TASK INSTRUCTIONS
Find the line containing "Open the KEAN 50pcs tb4 50pcs tb5 title" in the data below, then output that line and each one after it exactly, with nothing else.

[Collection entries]
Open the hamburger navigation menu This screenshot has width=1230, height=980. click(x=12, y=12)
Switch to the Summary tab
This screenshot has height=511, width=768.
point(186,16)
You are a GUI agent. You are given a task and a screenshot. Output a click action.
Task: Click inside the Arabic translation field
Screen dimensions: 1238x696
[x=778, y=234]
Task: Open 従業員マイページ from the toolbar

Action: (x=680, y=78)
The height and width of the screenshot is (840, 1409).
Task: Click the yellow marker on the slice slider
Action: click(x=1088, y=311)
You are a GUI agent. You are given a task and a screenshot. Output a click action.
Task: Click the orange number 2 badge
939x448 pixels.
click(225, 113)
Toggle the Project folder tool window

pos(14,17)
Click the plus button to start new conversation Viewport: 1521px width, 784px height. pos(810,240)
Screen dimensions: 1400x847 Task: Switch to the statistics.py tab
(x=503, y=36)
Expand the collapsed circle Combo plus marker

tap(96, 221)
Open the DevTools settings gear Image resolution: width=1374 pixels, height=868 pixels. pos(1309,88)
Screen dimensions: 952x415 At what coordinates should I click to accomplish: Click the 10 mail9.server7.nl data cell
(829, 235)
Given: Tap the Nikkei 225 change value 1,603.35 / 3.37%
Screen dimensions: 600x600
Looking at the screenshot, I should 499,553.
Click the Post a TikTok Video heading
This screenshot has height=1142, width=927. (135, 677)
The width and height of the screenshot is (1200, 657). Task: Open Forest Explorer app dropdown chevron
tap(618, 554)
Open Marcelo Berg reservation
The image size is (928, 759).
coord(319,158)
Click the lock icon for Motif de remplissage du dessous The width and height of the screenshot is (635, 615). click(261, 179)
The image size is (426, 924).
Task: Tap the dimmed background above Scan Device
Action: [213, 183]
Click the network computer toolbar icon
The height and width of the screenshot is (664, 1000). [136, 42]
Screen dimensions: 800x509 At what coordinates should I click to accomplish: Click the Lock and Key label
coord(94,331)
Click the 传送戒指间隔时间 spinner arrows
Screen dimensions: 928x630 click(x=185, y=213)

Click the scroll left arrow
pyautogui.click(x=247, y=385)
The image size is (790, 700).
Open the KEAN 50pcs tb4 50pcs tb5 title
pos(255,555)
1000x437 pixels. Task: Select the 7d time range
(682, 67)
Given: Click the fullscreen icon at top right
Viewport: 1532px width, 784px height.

EXERCISE ANSWER
Open the KEAN 50pcs tb4 50pcs tb5 title
pos(255,555)
1000x437 pixels. Task: Select the 7d time range
(682, 67)
Given: Click the fullscreen icon at top right
Viewport: 1532px width, 784px height.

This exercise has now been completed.